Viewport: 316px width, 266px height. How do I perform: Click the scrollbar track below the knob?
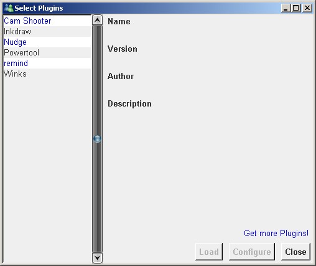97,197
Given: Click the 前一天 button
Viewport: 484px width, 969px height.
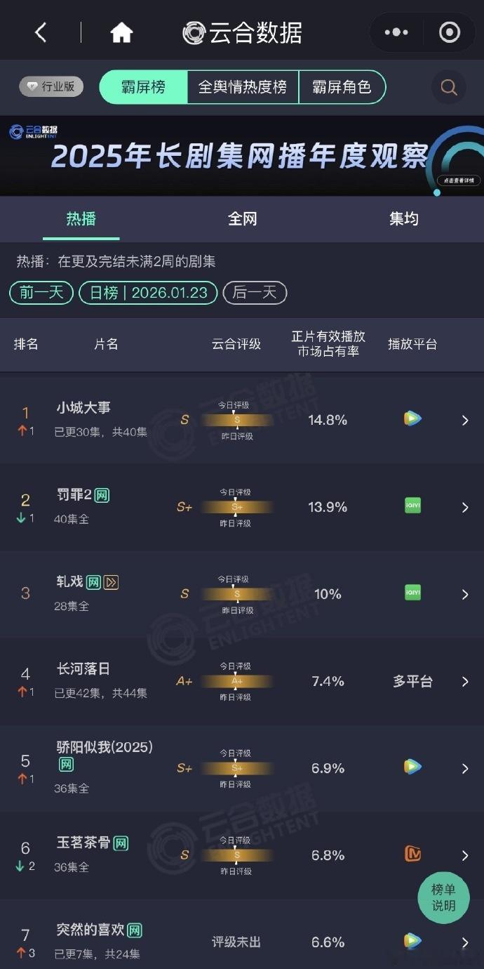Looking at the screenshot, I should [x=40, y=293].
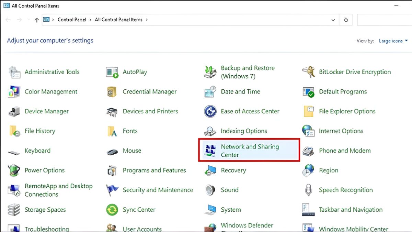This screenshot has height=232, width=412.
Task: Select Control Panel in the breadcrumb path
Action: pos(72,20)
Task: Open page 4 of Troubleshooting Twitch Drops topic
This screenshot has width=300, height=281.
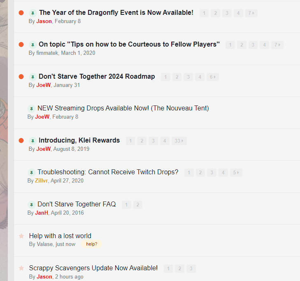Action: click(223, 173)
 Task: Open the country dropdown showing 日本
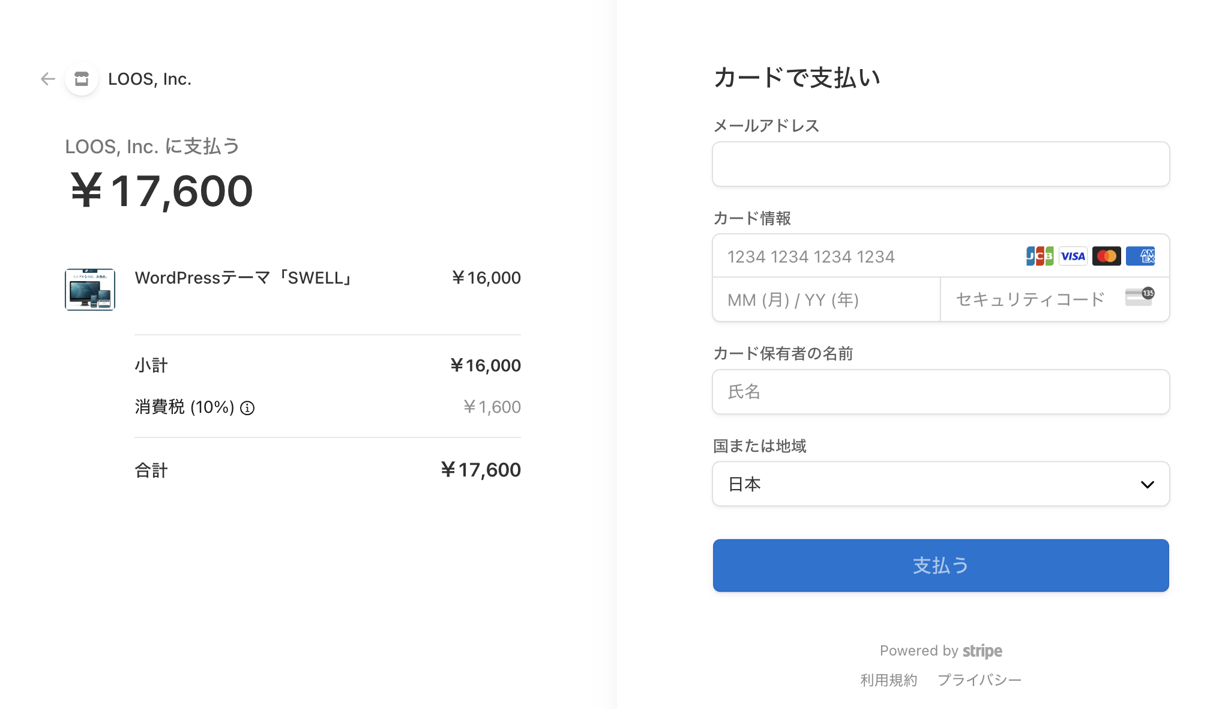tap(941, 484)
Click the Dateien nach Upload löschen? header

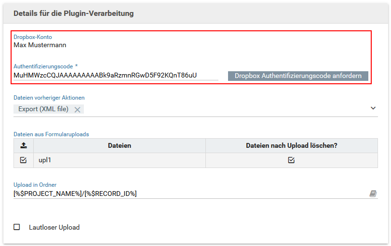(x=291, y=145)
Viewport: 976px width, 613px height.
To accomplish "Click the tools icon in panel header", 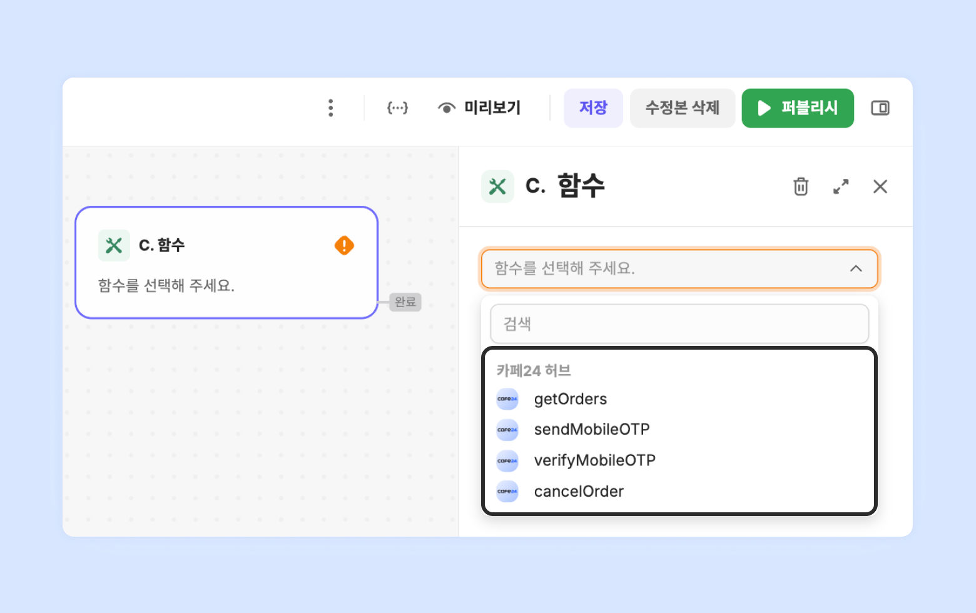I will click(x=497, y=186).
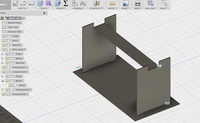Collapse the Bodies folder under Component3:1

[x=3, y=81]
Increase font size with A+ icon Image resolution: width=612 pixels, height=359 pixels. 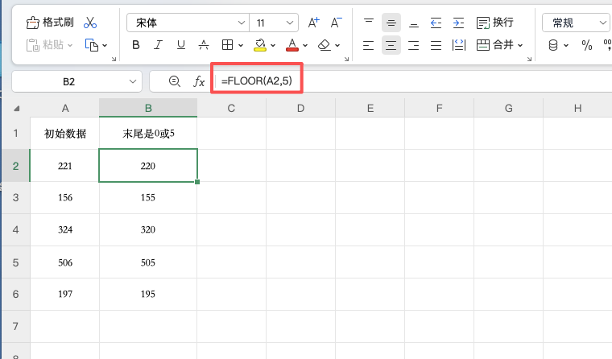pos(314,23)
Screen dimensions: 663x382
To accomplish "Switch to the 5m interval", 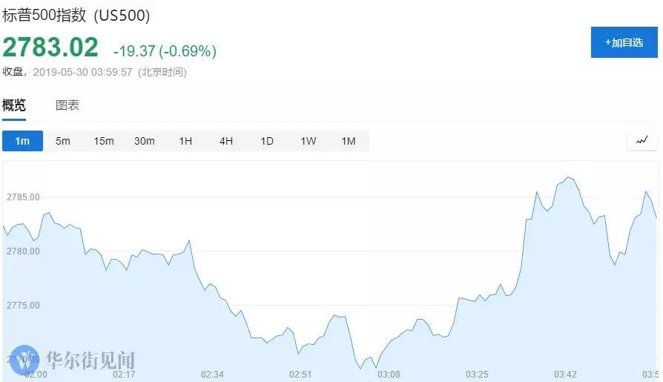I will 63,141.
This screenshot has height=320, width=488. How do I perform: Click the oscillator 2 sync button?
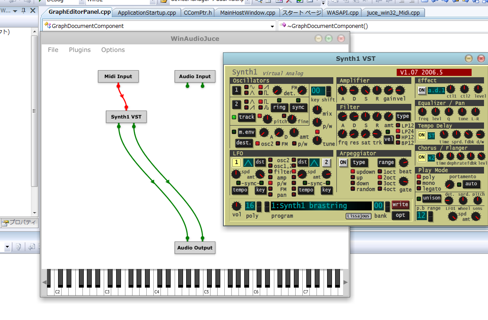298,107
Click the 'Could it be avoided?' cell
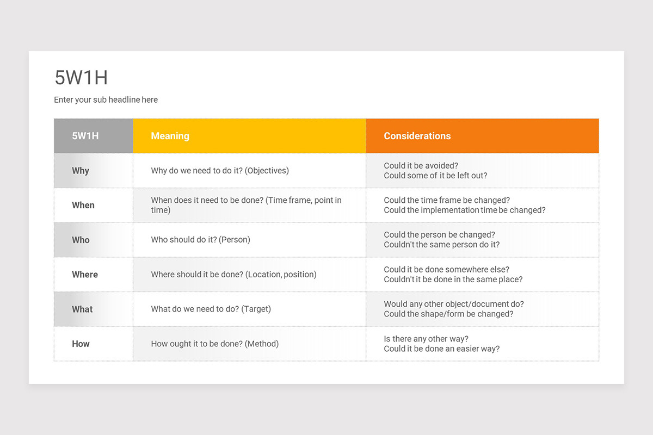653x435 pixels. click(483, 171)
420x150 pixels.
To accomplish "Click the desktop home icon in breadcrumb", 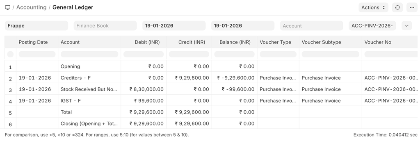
#####
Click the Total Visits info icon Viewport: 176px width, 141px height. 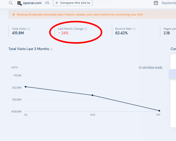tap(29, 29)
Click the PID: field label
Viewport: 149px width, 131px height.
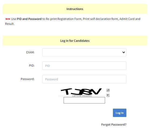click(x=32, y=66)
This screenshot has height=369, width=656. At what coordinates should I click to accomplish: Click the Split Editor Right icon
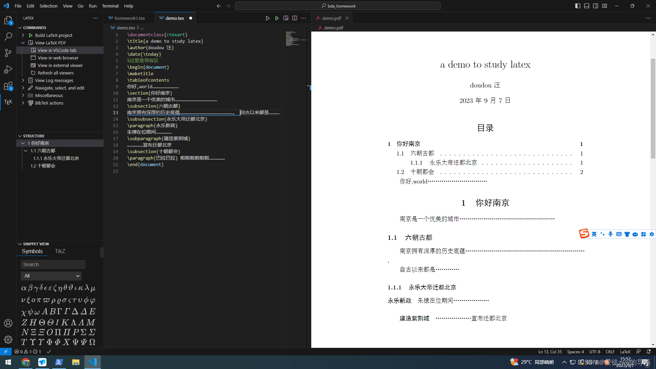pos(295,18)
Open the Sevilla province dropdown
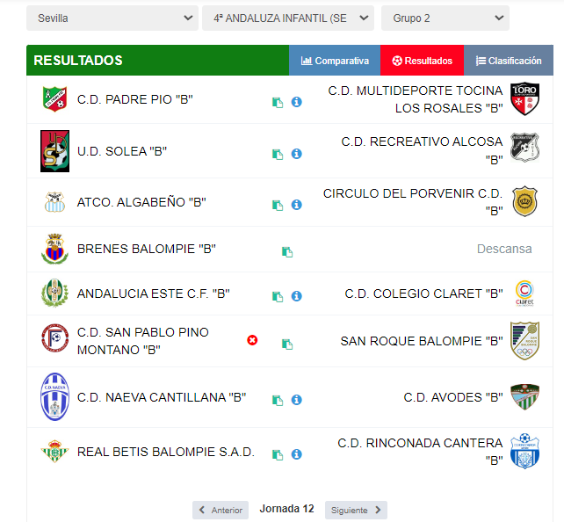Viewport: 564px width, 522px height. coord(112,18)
#####
WORK TO COMPLETE
Repeat the listing lines verbatim, starting with the line that contains "Viewport: 316px width, 266px" and going on through the line that contains "tap(941, 484)", and leave the pictures out of your answer.

SOLVED PROBLEM
Viewport: 316px width, 266px height. How do I perform: Click the scrollbar track below the knob?
97,197
Given: Click the 前一天 button
Viewport: 484px width, 969px height.
Looking at the screenshot, I should [x=40, y=293].
This screenshot has height=232, width=412.
Task: Select Control Panel in the breadcrumb path
Action: pos(72,20)
Task: Open page 4 of Troubleshooting Twitch Drops topic
This screenshot has width=300, height=281.
Action: click(223, 173)
 Task: Open the country dropdown showing 日本
tap(941, 484)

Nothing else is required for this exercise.